The most recently introduced technology is the clustered interspersed palindromic repeat (CRISPR)/CRISPR-associated (Cas) system. Unlike the two previous technologies, the endonuclease is not fused to a DNA-binding domain, and is instead guided to the genomic sequence of interest by a guide RNA sequence (gRNA) to generate a DSB. Designing a gRNA for CRISPR genome editing is both faster and easier than the generation of a functional pair of ZFNs or TALENs. Designing either of the latter requires extensive knowledge of molecular cloning and protein engineering, while the gRNAs can be ordered as oligonucleotides. This has allowed genome-wide loss-of-function screens using a CRISPR/Cas library to be performed in mouse diploid and haploid ESCs, as well as hESCs [49–51]. Since a gRNA library can be constructed directly with synthesized oligonucleotides (target sequence), the candidate genes can be identified by next-generation sequencing of the oligonucleotide part of gRNAs that serve as barcodes. This technique creates new possibilities for identifying novel gene functions in an unprecedentedly rapid manner (reviewed in [52,53]). The three technologies all have their advantages and disadvantages (reviewed in [54,55] and by Andrew Bassett within this Spotlight issue). Considering the rapid increase in publications using genome editing in recent years, CRISPR/Cas is currently the most popular option, though off-target effects will still need to be minimized if this technique is to be used in the clinic [56–58].



Coupling stem cell & organoid culture with genome editing

Genome editing tools have been widely utilized in stem cell and organoid cultures, and this article will focus on some specific examples. Precise genome editing through DSBs makes it possible to generate a disease-related mutation, thus generating isogenic stem cell lines where ideally the parental cell line has the same genotype, with the exception of the modified site; however, clonal heterogeneity acquired in culture still makes this challenging. Using ZFNs, Soldner et al introduced a dominant mutation strongly linked to familial Parkinson’s disease (A53T mutation) into the α-synuclein gene in healthy donor-derived hESCs, elegantly demonstrating the use of genetic modifications in isogenic cell lines for disease modelling [59]. CRISPR/Cas tools and organoid culture have also been used for in vitro tumor modelling. Intestinal organoids derived from human donors underwent genome editing using the CRISPR/Cas system to introduce known cancer-causing mutations into the four genes (KRAS, APC, TP53 and SMAD4) that are most frequently mutated in colorectal cancer. The resultant mutant organoids could grow independently of all stem cell niche factors, and when xenotransplanted into mice the quadruple mutant organoids were tumorigenic and displayed features of invasive adenocarcinoma [28,60].



Future of monogenic disorders

Applying gene editing technologies to PSC cultures and derivatives allows the development of promising autologous cell sources for transplantation with unlimited expansion capacity. As discussed above, disease models can be generated by the introduction of mutations into healthy donor material.
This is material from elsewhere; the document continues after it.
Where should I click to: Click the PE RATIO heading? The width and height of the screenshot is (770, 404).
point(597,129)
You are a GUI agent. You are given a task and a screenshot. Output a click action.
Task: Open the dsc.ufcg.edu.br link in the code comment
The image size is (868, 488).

The opposite can therefore be achieved using diseased material: instead of introducing mutations, the mutation(s) causing the disease can be corrected using genome editing (Figure 1Schematic illustrating the routes of gene-edited cell therapy.Asterisks indicate gene corrected iPSCs and organoids. One route is to reprogramme somatic cells into iPSCs, perform gene correction using gene editing technology and subsequently differentiate them into 3D organoids or 2D cell lines before transferring them back to the patient. An alternative is to derive AdSC organoids, perform gene correction and then transfer them back into the patient. AdSCs: Adult stem cells; iPSCs: Induced pluripotent stem cells. ).
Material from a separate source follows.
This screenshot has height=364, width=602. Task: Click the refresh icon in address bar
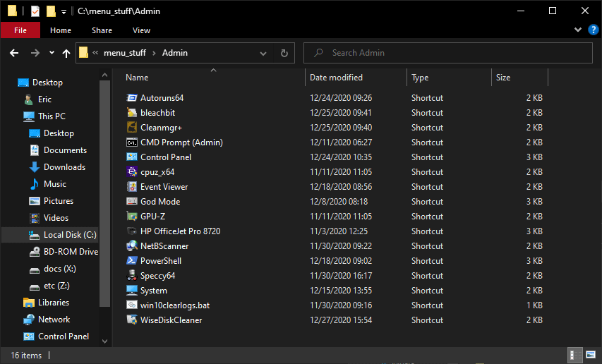pos(284,53)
This milestone was achieved first in PSCs and now also in AdSC-derived organoids. In PSCs the first gene to be corrected was a mutant form of IL2GR, which causes X-linked severe combined immunodeficiency [61,62]. Schwank et al repaired the disease-causing mutation in intestinal organoids derived from cystic fibrosis patients. Cystic fibrosis is an autosomal recessive disorder where both copies of the cystic fibrosis transmembrane conductance receptor (CFTR) are mutated. CFTR is an ion channel and its dysfunction results in the disturbed transport of fluid and thickening of the mucus in organs such as the lung, pancreas and small intestine [63,64]. Patient-derived organoids fail to swell in a functional assay involving application of the small molecule Forskolin. However, following HR-mediated gene correction using CRISPR/Cas, the gene-corrected patient organoids performed as well as healthy control organoids in the Forskolin swelling assay [65]. Furthermore, the CFTR mutation has also been corrected in human iPSCs [66]. Although the precise gene correction of CFTR in PSCs and AdSC-derived culture is a great achievement and provides a proof-of-concept showing that organoids and iPSCs hold great potential for cell therapy, it is important to note that in order to be ‘cured’ the patient would need entire tissue replacement using the gene-corrected cells in several tissues and rather large surface areas. At the moment this still represents a large technical obstacle to overcome. However, diseases where the functional complication is restricted to a certain tissue or cell type and is caused by one gene could still be considered as a relatively easy target for gene-edited cell therapy. Potential candidates for current technologies are presented below.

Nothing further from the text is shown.